O especialista ressalta ainda que as mudanças são feitas após estudos. “Foram feitos novos estudos sócio-demográficos para ver qual a melhor bandeira para operar em cada um desses pontos, de acordo com o perfil do público e o potencial de consumo. Isso justifica o fechamento de algumas lojas, assim como a troca de marca”, explica Acilio Marinello. “É um movimento para potencializar a receita por loja e reduzir os custos”, resume.

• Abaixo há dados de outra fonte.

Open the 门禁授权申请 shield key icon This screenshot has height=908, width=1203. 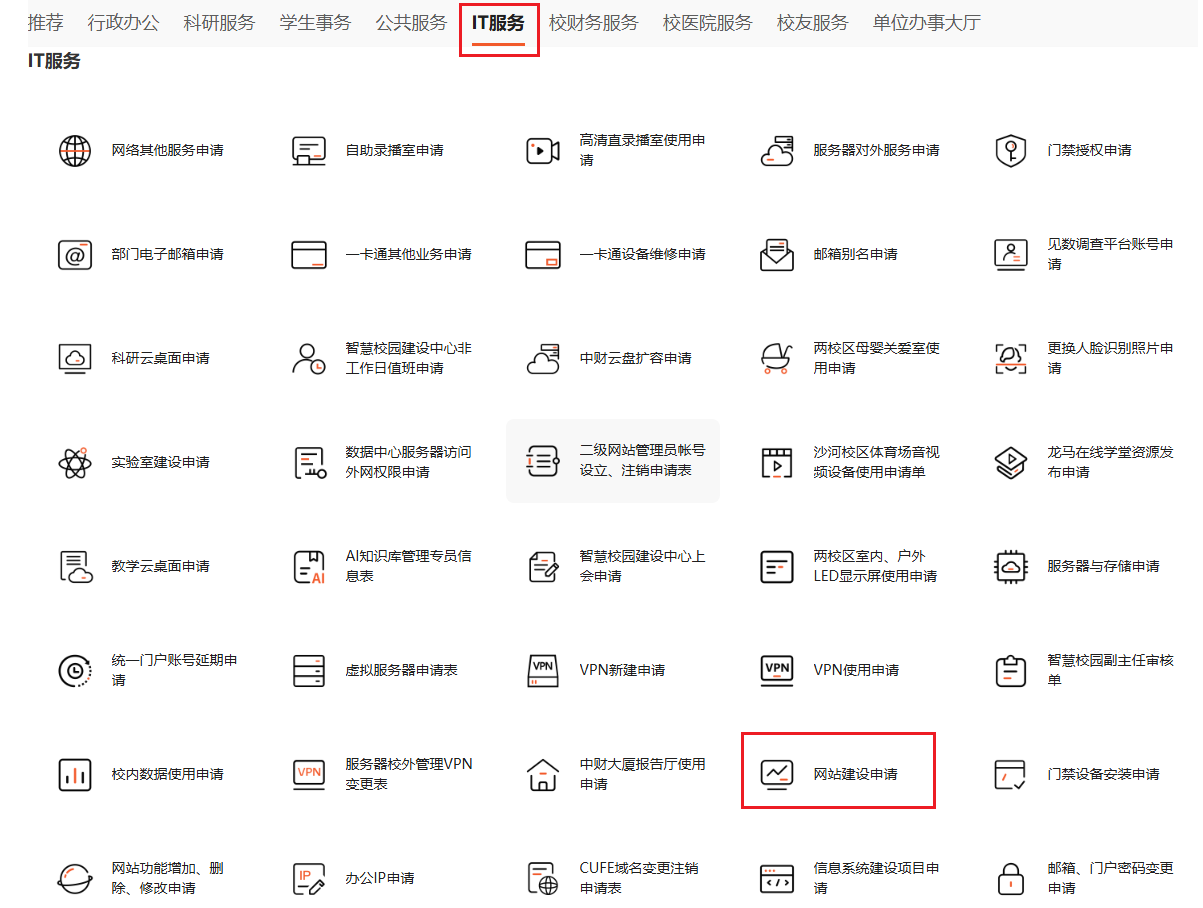point(1010,151)
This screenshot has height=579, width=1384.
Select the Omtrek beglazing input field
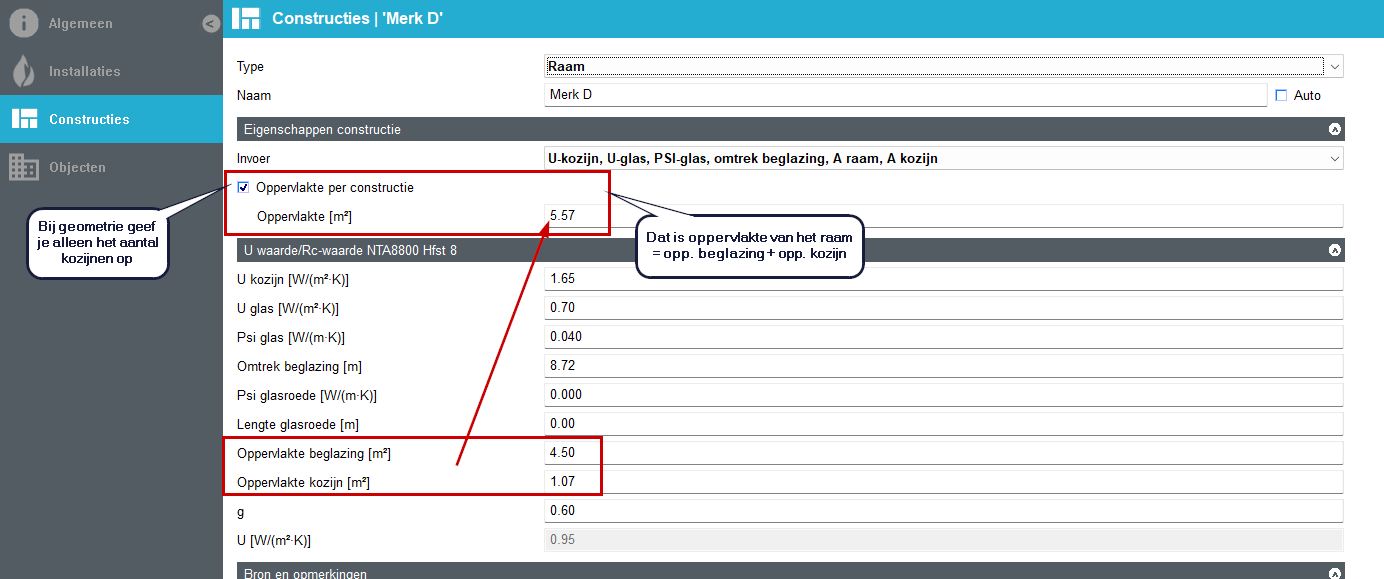pos(943,366)
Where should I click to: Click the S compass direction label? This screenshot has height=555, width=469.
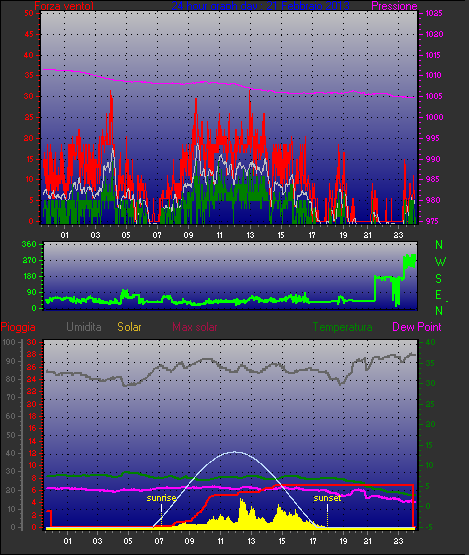pos(439,279)
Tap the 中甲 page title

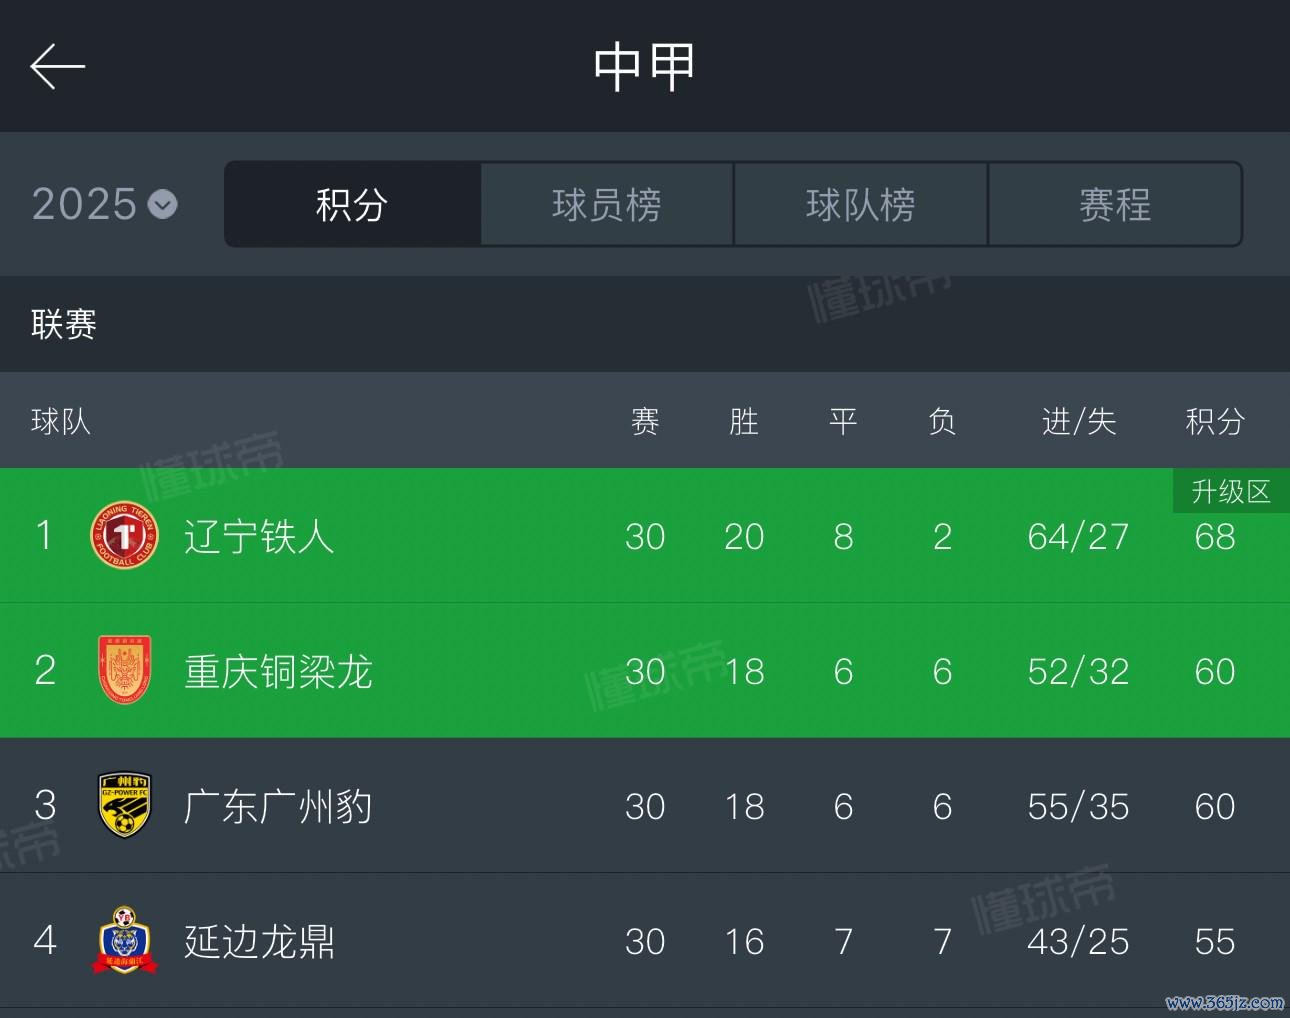click(x=644, y=67)
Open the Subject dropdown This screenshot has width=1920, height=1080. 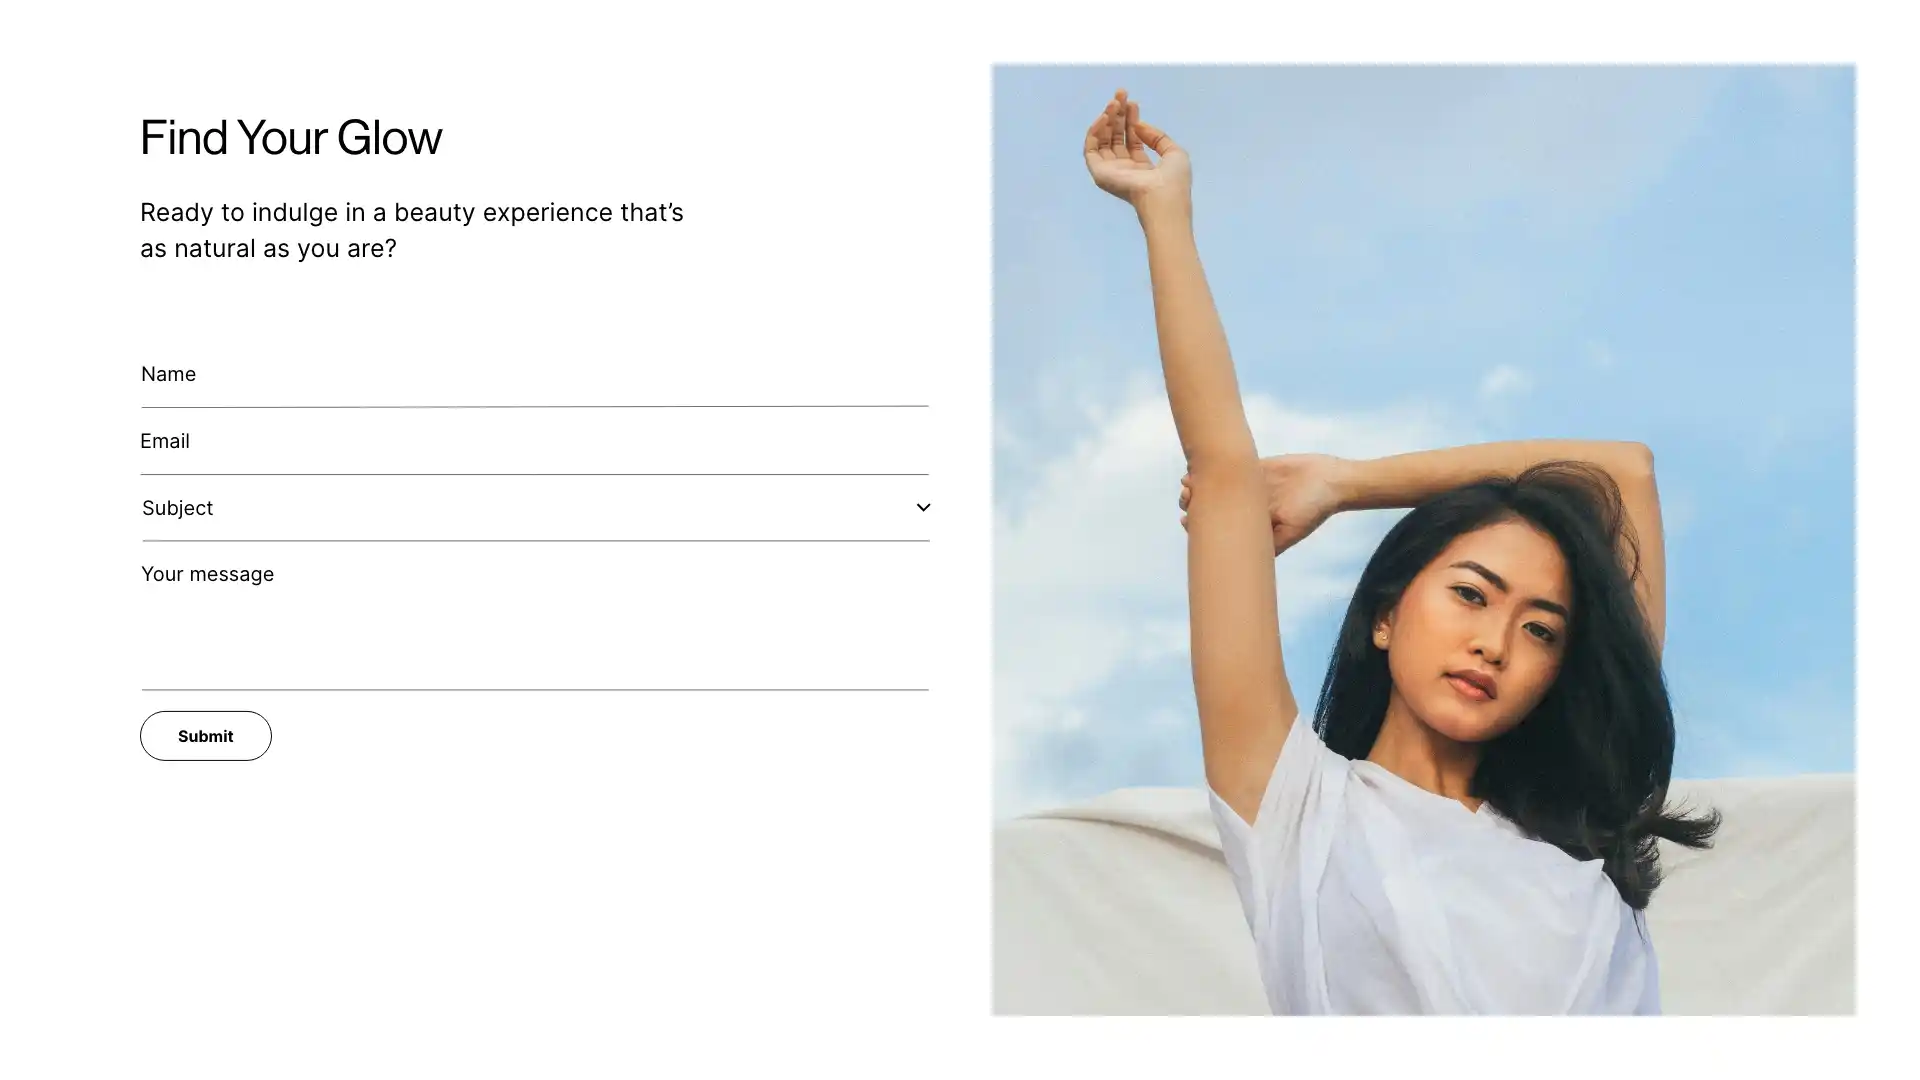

Em outubro, foi anunciado que o Carrefour contratou o Banco de Investimentos Bradesco (BBI) para assessorar a negociação de lojas do Bompreço, no Nordeste, e da Nacional, na região Sul do país. Serão 65 lojas vendidas, sendo 18 delas no Nordeste, de acordo com informações do jornal Valor Econômico.Antes disso, 10 unidades do Bompreço já haviam sido vendidas ao Grupo Mateus, do Maranhão. Apesar de não ter lojas em Salvador, a varejista inaugurou unidades em três cidades baianas: Juazeiro, Teixeira de Freitas e Jacobina. A reportagem questionou se há planos da rede Mateus inaugurar unidades na capital, mas a empresa não se manifestou. BOICOTE Enquanto fecha lojas em Salvador, o Grupo Carrefour, que tem origem francesa, enfrenta uma delicada situação nacional. Na semana passada, a JBS, um dos principais frigoríficos brasileiros, interrompeu o fornecimento de carne ao Carrefour. A ação foi uma resposta ao boicote anunciado pelo CEO da rede às carnes dos países que compõem o Mercosul. A Masterboi realizou a suspensão de 250 toneladas de carne aos supermercados da marca.Na última quarta-feira (20), Alexandre Bompard, CEO global do Carrefour, anunciou o boicote como forma de solidariedade ao agronegócio da França, que tem se posicionado contra o acordo comercial entre Mercosul e União Europeia. Para os franceses, os produtores da América do Sul teriam vantagens competitivas por não seguirem as legislações rígidas da Europa. Para o economista Acilio Marinello, o efeito na vida dos brasileiros deve ser a diminuição da oferta de carne nas lojas do grupo Carrefour, que nega o desabastecimento. “A carne é um produto altamente perecível. Os estoques que os supermercados têm hoje devem durar, no máximo, quatro a sete dias”, avalia.